Des manifestants instrumentalisés par Soros
Les manifestations sont le fait d'une minorité, affirme le portail proche du gouvernement 888.hu :
«La majorité condamne le vandalisme des suppôts de Soros. Les clowneries de l'opposition au Parlement n'ont pas non plus été du goût de la plupart des Hongrois. Les manifestants pacifiques, dont la majorité ignore tout des dispositions prises par le gouvernement, sont descendus dans les rues poussés par les mensonges des provocateurs de Soros.

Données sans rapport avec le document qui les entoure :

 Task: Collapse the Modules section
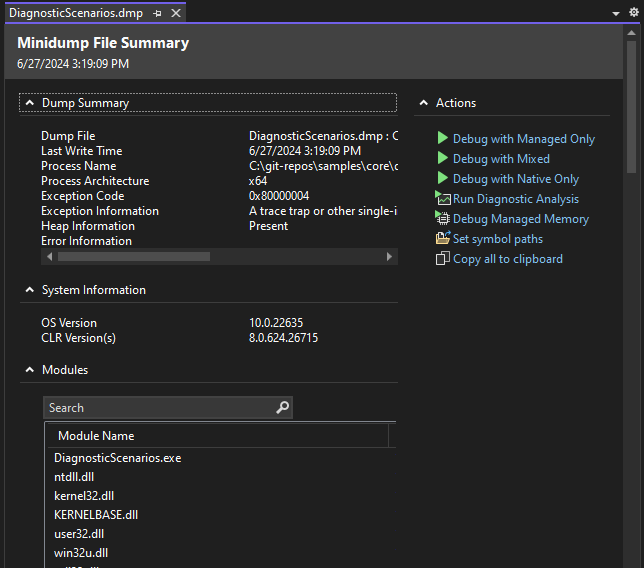29,370
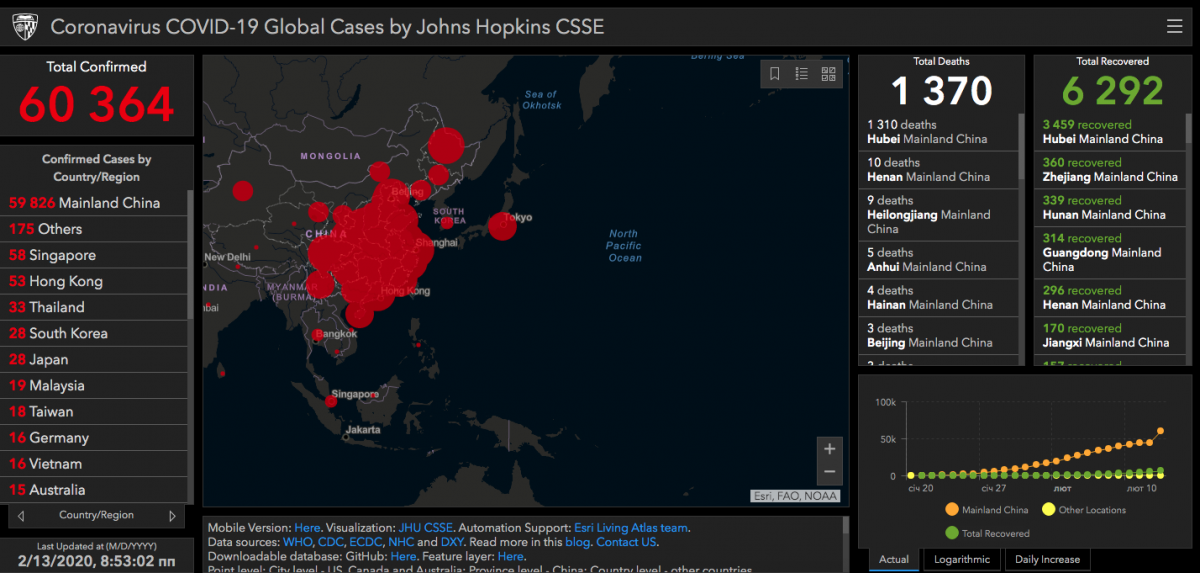
Task: Go to previous list with left arrow
Action: coord(21,516)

Ces provocateurs et ces politiques se désintéressent des faits. Tout ce qu'ils font est casser, détruire et parfois jouer les martyrs.»

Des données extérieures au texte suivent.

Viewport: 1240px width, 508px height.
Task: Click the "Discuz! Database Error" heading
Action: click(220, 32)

Orbán vulnérable sur les questions sociales
Cette vague de contestation contre Orbán pourrait être autrement plus dangereuse que les précédentes, fait valoir Frankfurter Allgemeine Zeitung :
«Si l'opposition a réussi, ces dernières années, à faire descendre beaucoup de monde dans les rues, c'était généralement pour défendre des valeurs abstraites telles que la démocratie, la liberté de la presse ou l'Etat de droit. Si ces thèmes mobilisent une partie très active de la population urbaine, dans d'importantes parties du pays, ils restent sans écho. La loi qui autorise jusqu'à 400 heures supplémentaires par an peut potentiellement affecter un nombre important de Hongrois dans leur vie quotidienne. Si elle devait être mise en pratique ainsi que l'opposition et les syndicats le redoutent, la base du pouvoir d'Orbán pourrait s'en trouver durablement minée. Sur les questions sociales, le dirigeant autoritaire est particulièrement vulnérable.»

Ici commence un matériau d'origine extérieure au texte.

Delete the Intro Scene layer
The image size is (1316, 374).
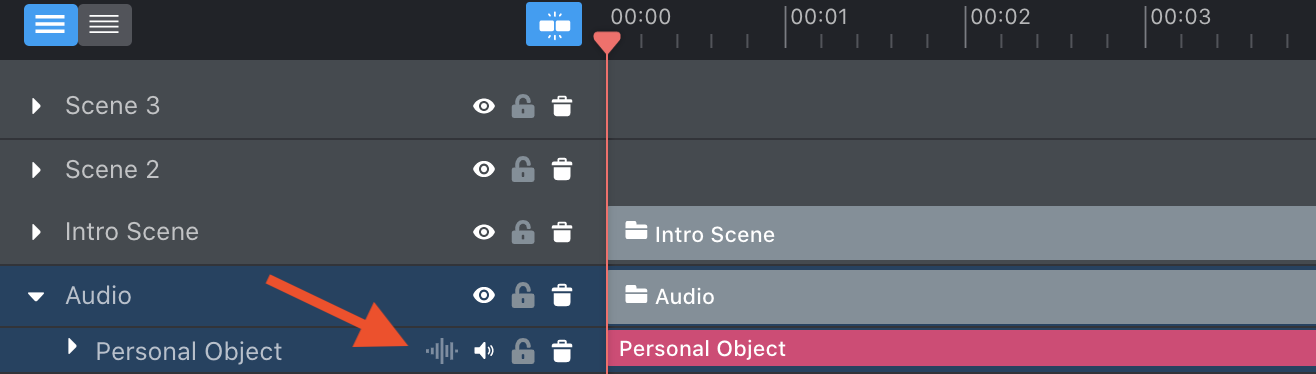coord(562,232)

Une proposition malhonnête
En dépit de ce qu'affirme le Premier ministre, la loi n'est pas dans l'intérêt des travailleurs, estime Népszava :
«Leur intérêt, ce serait de travailler huit heures par jour, en bénéficiant des pauses et des congés légaux, et en percevant un salaire conforme au niveau européen, qui leur permettre de financer leur logement et de récupérer. Le fait qu'un pays dont les salaires comptent parmi les plus faibles d'Europe ne propose une meilleure rétribution qu'à ceux prêts à travailler davantage est injuste. Dans notre cas, c'est encore pire. Les heures supplémentaires sont le moyen le plus économique de remédier à la hausse des besoins de main d'œuvre.»
Des bisbilles politiques aux dépens des travailleurs
ll n'y aura plus désormais d'évaluation circonstanciée de la loi, déplore le portail conservateur indépendant Válasz :
«Tout amendement est devenu impossible depuis que le cirque politique est dans la rue et que le gouvernement a tourné le dos à une union avec les grands syndicats. Dans ce chaos politique, tout débat sur les contenus est impossible, avec un président du Parlement qui prive l'opposition de son droit de parole. ... Un pays développé ne peut fonctionner sans salariés bien organisés. Mais en Hongrie, ce n'est pas seulement la représentation syndicale qui est faible, mais aussi les instances de contrôle publiques et les organisations d'inspection du travail. De bonnes lois renforcent la protection des travailleurs, mais lorsqu'une modification complexe de leurs conditions de travail subit de grossières simplifications en raison de passes d'armes politiques, on obtient l'effet inverse.»